● **WHAT YOU WILL DO**:
Count the lines in the rows below that contain the word "height", treating uppercase and lowercase as different, and give only the number.

● **GIVEN DATA**:
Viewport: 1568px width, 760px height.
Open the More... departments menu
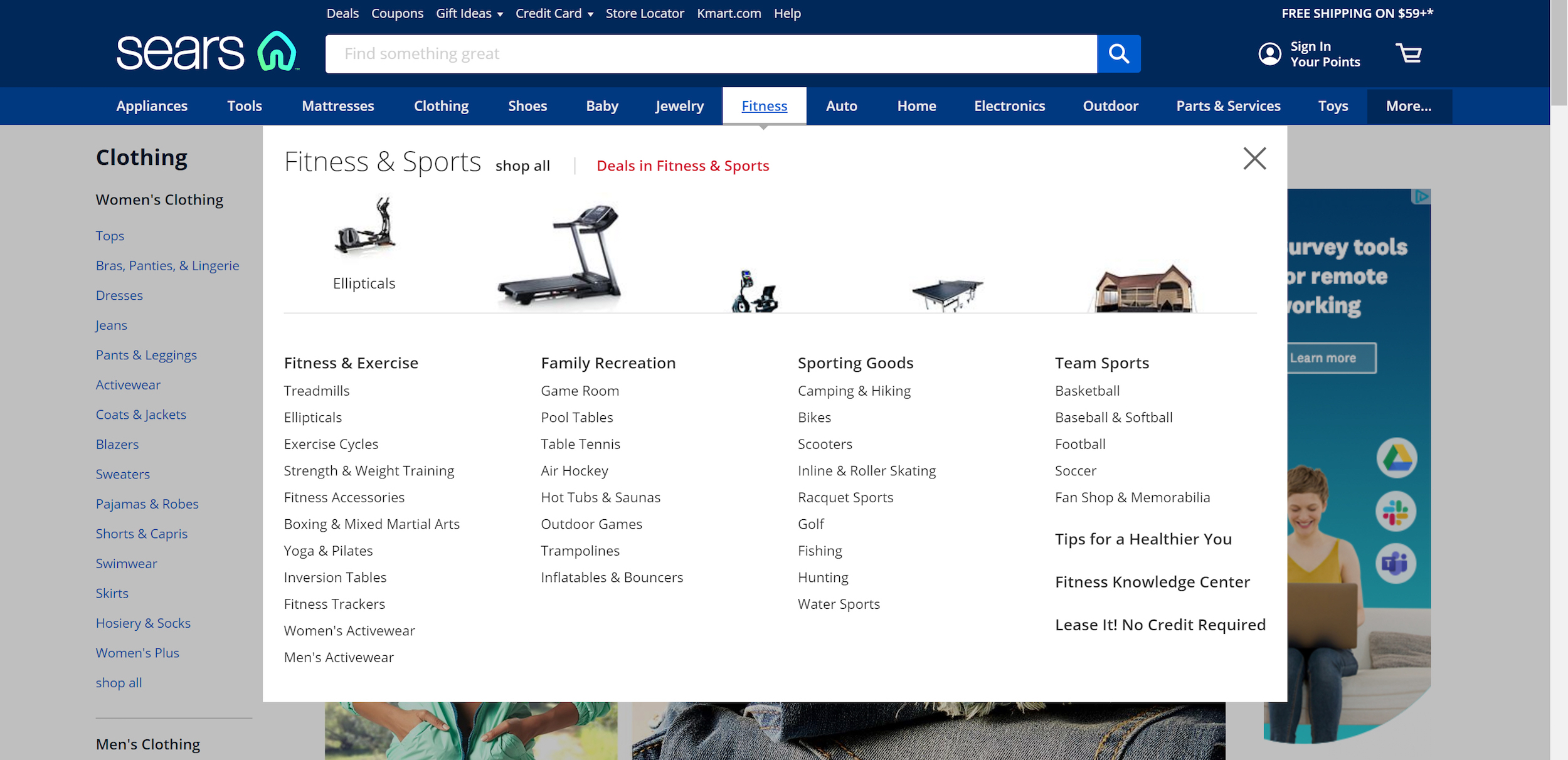(1408, 106)
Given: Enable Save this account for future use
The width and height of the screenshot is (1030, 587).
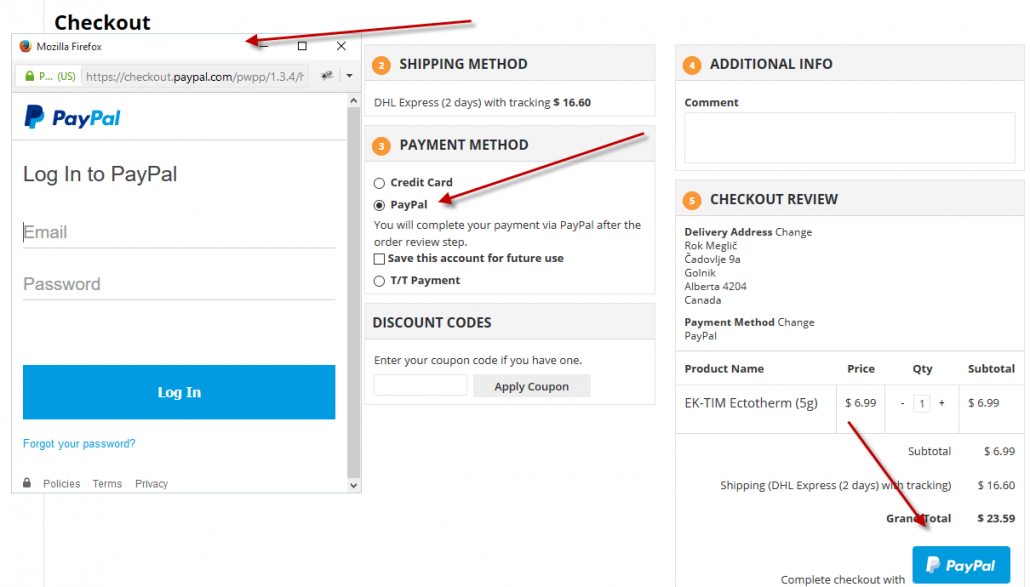Looking at the screenshot, I should pyautogui.click(x=379, y=259).

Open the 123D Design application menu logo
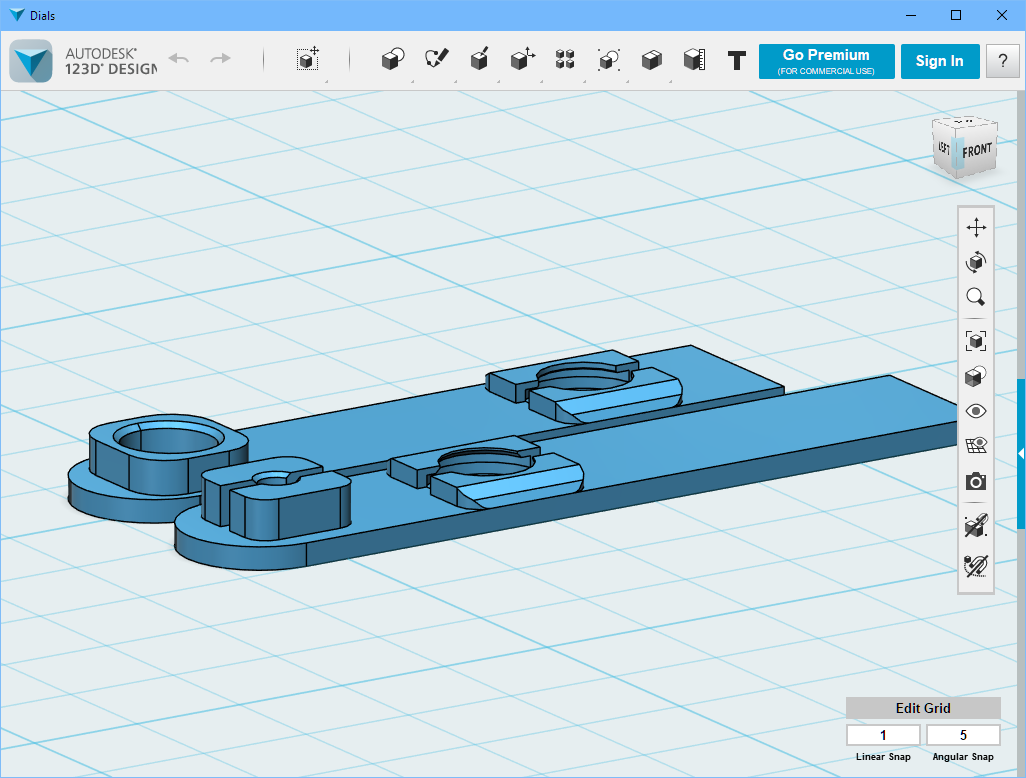pyautogui.click(x=31, y=61)
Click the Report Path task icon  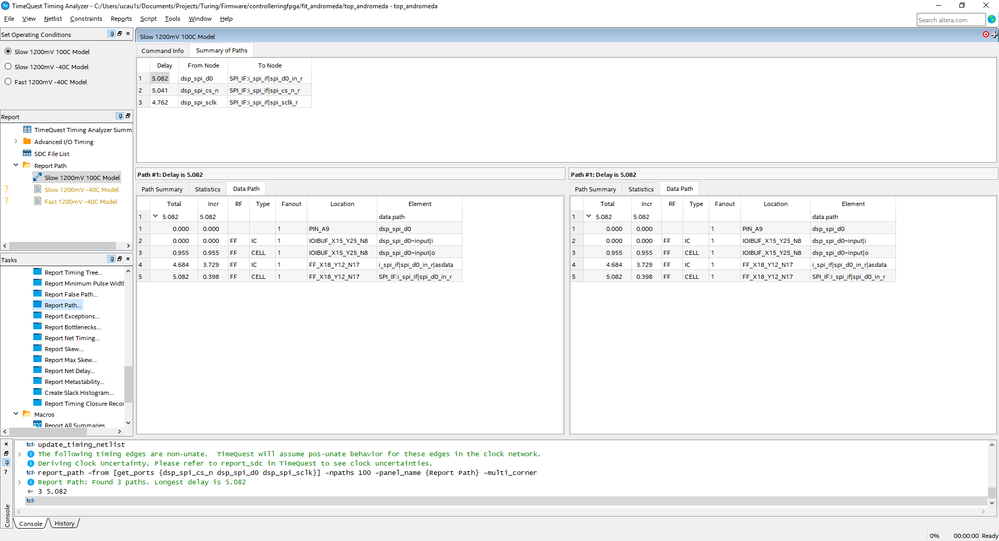(x=38, y=305)
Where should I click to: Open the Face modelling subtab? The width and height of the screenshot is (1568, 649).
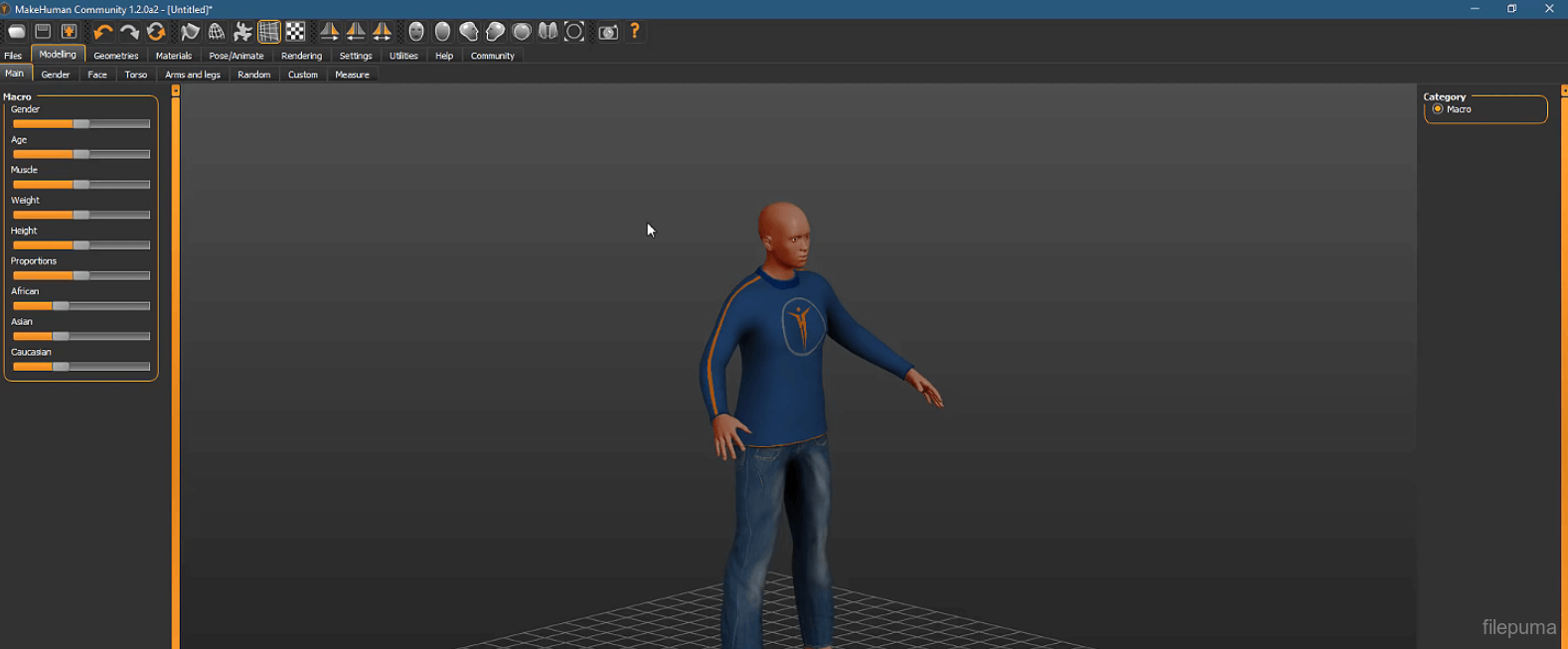point(97,75)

● **FINISHED ANSWER**:
3